Electronics design through artificial evolution is becoming practical for some real-world applications [Sipper, Mange, & Péres-Uribe 1998], especially in domains where conventional design methodologies struggle. These include automated analogue circuit design [Rutenbar 1993], and design under difficult implementation constraints such as size, power-consumption, or even fault-tolerance [Thompson 1997a]. Here there are applications even for relatively simple evolved circuits.
When setting-out to evolve a circuit for some task, there is a fundamental decision to be made: whether the evolutionary process is free to explore any possible design, or whether it is constrained to encourage `sensible' circuits more like those arising from conventional design methods. In many ways, the constrained approach seems like a good idea. The search-space of possible designs through which evolution must navigate is reduced in size, to a set of circuits that we can readily understand, and some of which we know should be able to perform the task. Superficially, this suggests an increased chance of success, and a guaranteed utility of the final result, in that we know it is likely to be `well-behaved' and amenable to analysis using established techniques.
The unconstrained approach, however, is alluring [Thompson 1998]. Evolution is free to explore very unusual designs: circuits with strange structures and intricate dynamical behaviours beyond the scope of conventional design and analysis. In this larger search-space, there is the possibility of better solutions, if we are prepared to set aside our prejudices (based on existing design methods) of how an electronic circuit should be.
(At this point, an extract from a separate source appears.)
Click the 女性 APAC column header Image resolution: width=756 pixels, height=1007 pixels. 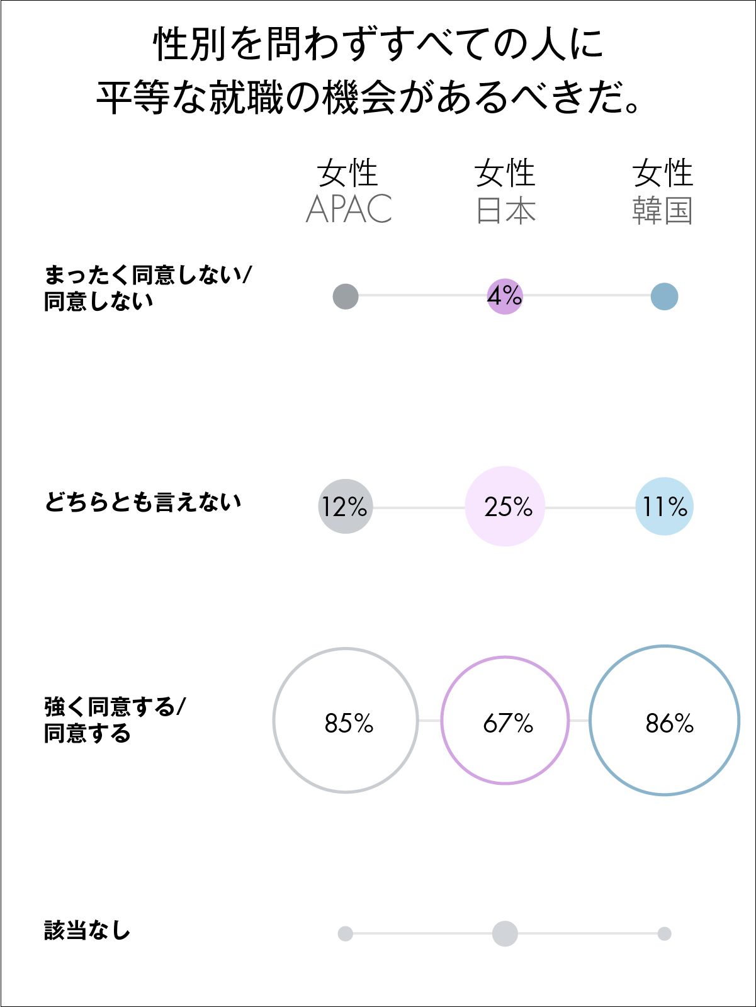coord(348,191)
The unrestricted design-space may also contain more evolvable circuits: those more susceptible to gradual adaptation, through a sequence of small changes, towards meeting the specification. Attempts to aid evolution by restricting it to conventional architectures, usually the products of top-down design, may actually hinder it if these structures are not so easily improved through evolution's more bottom-up activities. Furthermore, if the most promising application domains are the ones problematic for conventional design, then the exploration of new strategies is appropriate. Finally, if we are to learn or be inspired by the products of artificial evolution, then we must give it the freedom to produce circuits working in an unexpected way.
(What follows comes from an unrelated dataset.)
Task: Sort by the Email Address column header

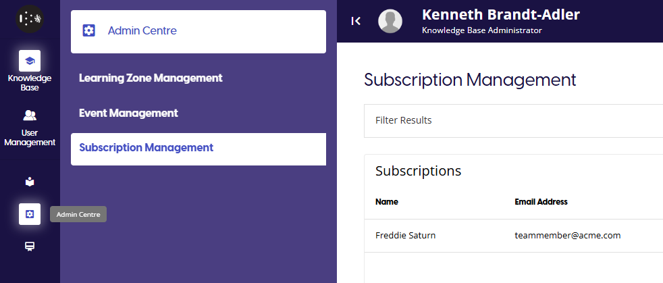Action: (x=541, y=201)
Clearly, to learn from an evolved circuit, we need to be able to discern some of its principles of operation. However, even if the goal is merely to evolve a circuit that works (and we don't need to know how), some degree of analysis may still increase its utility as an engineering product. In particular, if bounds on possible long-term changes in the circuit's behaviour can be derived, then the circuit can be applied with confidence more widely. The need for extended consistent performance is difficult to accommodate within an evolutionary framework, because usually the tests for fitness measurement of candidate solutions (the bottleneck in the evolutionary process) are as brief as possible. The evolutionary approach can be made more viable if, through analysis, it can be predicted that a circuit will perform adequately in the long term, even though it was never tested for long during its evolution.
There are two components to long-term stability of behaviour. First, the circuit must be insensitive to certain variations in its implementation or environment, or able to adapt to them. Examples include thermal drift, noise, and ageing effects in semiconductor devices and integrated circuits. Second, it is possible for even simple dynamical systems to display intermittent behaviour over long time-scales [Pomeau & Manneville 1980]. This is not due to any external fluctuations, but is a property of the system's own dynamics. Circuits can be constructed which will inevitably -- though after a long period of normal operation -- suddenly and unpredictably change in their qualitative mode of behaviour; possibly forever, or perhaps to return to normal operation for another long interval [Jefferies & Deane 1997]. An evolutionary algorithm, unless using debilitatingly long fitness evaluation tests, would be blind to this pathological behaviour, and could present such a circuit as a solution to the engineering specification. Inherently erratic dynamics of this kind can also interact with the time-dependent exogenous influences mentioned above. If analysis can provide reassurance against long-term sporadic misbehaviour, the circuit is rendered more useful.
In critical applications, complex circuits can be embedded within an error-recovering framework [Anderson 1985]. The error recovery mechanisms themselves can be simpler, and perhaps formally verified. For example, if a failure condition is detected, the circuit responsible could be automatically reset to a safe initial state. The more a circuit's potential failure modes are understood, the more feasible it becomes to construct a resilient system containing it.
When encouraging evolution to explore beyond the scope of conventional design, there can be engineering benefits to some sort of analysis even without a complete understanding of how the circuit works. In the next section, we discuss what `analysis' is, and how it can be done. We then apply these techniques to illuminate an unconventional evolved circuit, showing that one can indeed address some analysis questions even if the circuit is so strange that parts of its inner workings remain unknown.